Republicans must underscore how, despite their campaign promises of unprecedented transparency and accountability, the Democrats’ time in power has been defined by back room deals and an explosion of radical czars, accountable to no one but the president.
Barack Obama came to the presidency promising to change “the posture of our federal government from being one of the most anti-science administrations in American history to one that embraces science and technology.”
But the president has not lived up to that promise. He has ended the space shuttle program and embraced anti-science positions on global warming and stem cell research. And by appointing political hacks to science-related posts in his administration, Obama has politicized science perhaps more than any previous president.
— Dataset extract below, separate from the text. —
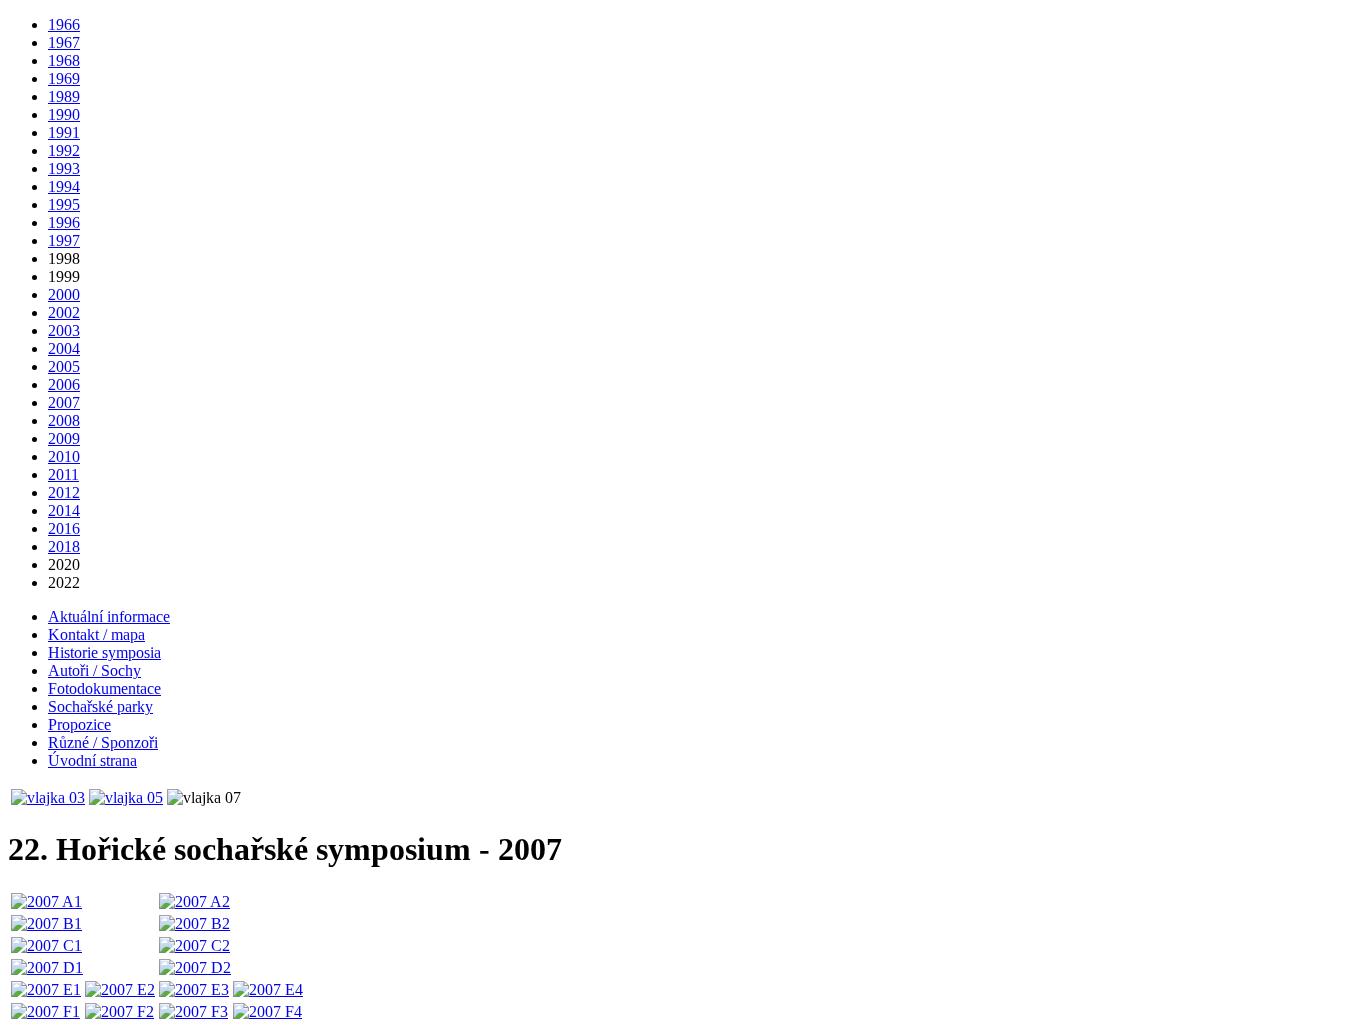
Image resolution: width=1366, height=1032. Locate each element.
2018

And so far he has gotten away with it.
Polls show that Obama’s handling of terrorism is the only issue on which he is getting positive reviews from the public. That’s bizarre given the administration’s botching of the Christmas Day attack, its determination to try terrorists in civilian courts instead of in military tribunals and its attempts to close GITMO with no plan for where to move detainees.
The American economy is the most resilient in the world. When it recovers, Democrats’ poll numbers will not rise even one percentage point so long as Republicans have sufficiently explained how the incumbent party is impeding, not encouraging, economic growth.
And they will not rise so long as Republicans expand their critique of Obama and the Democrats. It’s about more than just the economy, stupid. It’s about a record that in virtually every respect has been defined by over-reach, incompetence and broken promises.